HRW News, (New York) :
Bangladesh authorities should urgently locate the journalist Shafiqul Islam Kajol, who has been missing since March 10, 2020, Human Rights Watch said on Saturday. The day before he disappeared, Kajol was among those accused in a criminal case against a prominent news editor, Matiur Rahman Chowdhury, and 30 others under the draconian Digital Security Act. On March 2, Chowdhury’s newspaper, the Manabzamin, published an article describing various lawmakers who, according to an unverified list, visited a sex trafficking ring allegedly operated out of a hotel in Dhaka by a member of the ruling Awami League party. Shifuzzaman Shikhor, a lawmaker and former aide to Prime Minister Sheikh Hasina, later filed the case against Chowdhury, Kajol, and others. While the newspaper did not publish any names, some people – including some of those accused by Shikhor – circulated this unverified list on Facebook, which included Shikhor’s name.

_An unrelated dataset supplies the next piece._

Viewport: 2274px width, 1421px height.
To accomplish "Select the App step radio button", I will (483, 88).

“The case of Shafiqul Islam Kajol is deeply concerning, particularly given the Bangladesh authorities’ record of abducting people and holding them in secret detention where their safety and lives are at risk,” said Brad Adams, Asia director. “The Bangladesh government should take immediate steps to locate Kajol and bring him to safety.”

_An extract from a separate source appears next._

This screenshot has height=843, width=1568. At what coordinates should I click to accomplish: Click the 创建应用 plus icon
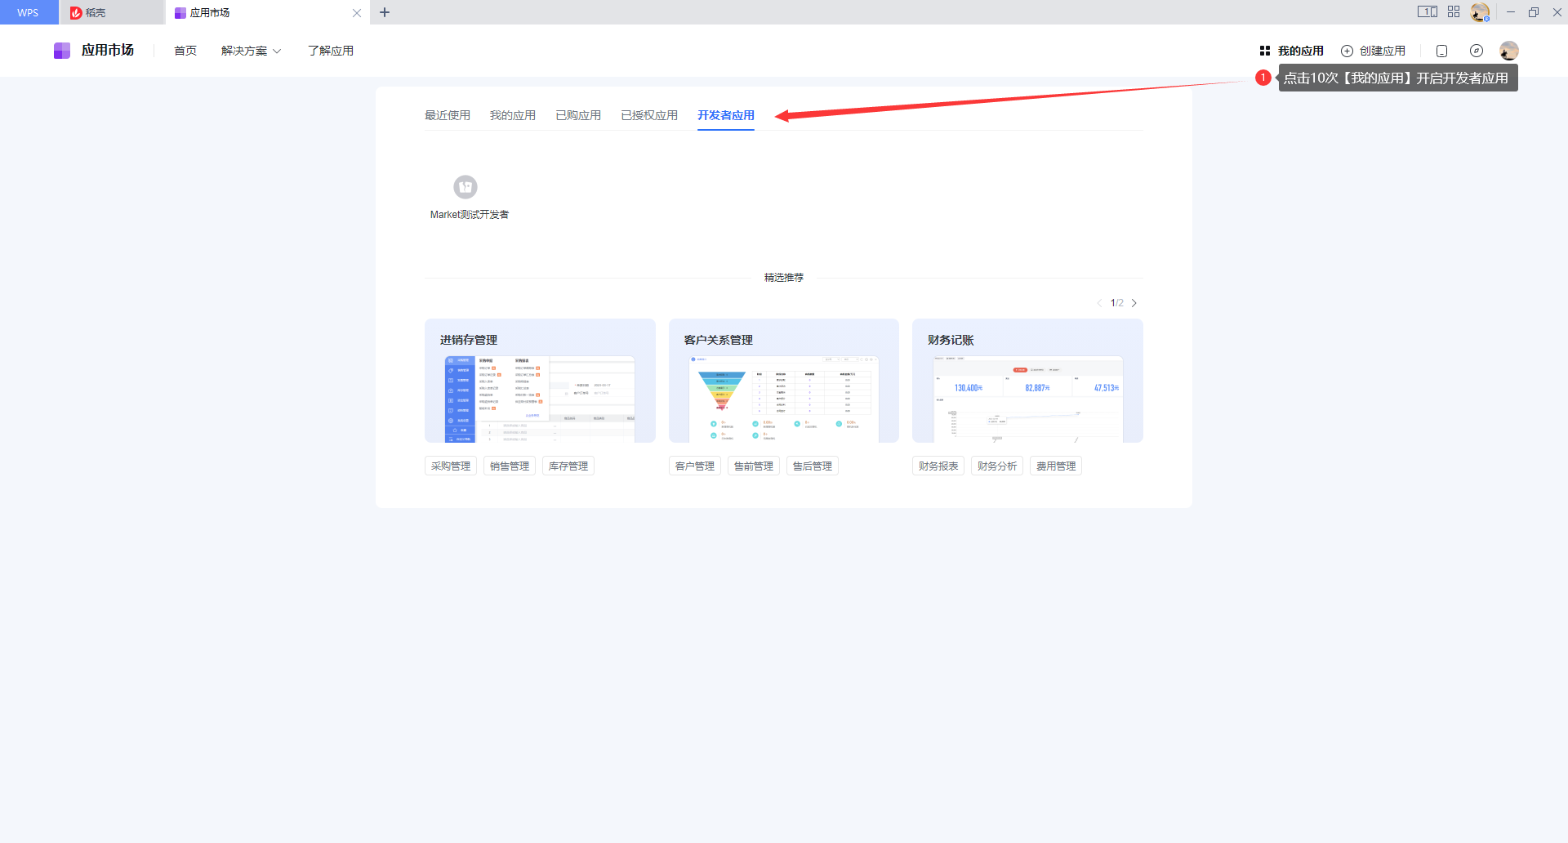click(x=1347, y=51)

Kajol’s family suspects he was abducted and has called on the authorities to help ensure his safe return. At a news conference on March 13, Kajol’s son said that his father left their home in Dhaka on his motorbike at about 3 p.m. on March 10 with two phones. When he did not return home, at around 10 p.m. they tried to call him, but both phones had been switched off. His motorbike has not been recovered.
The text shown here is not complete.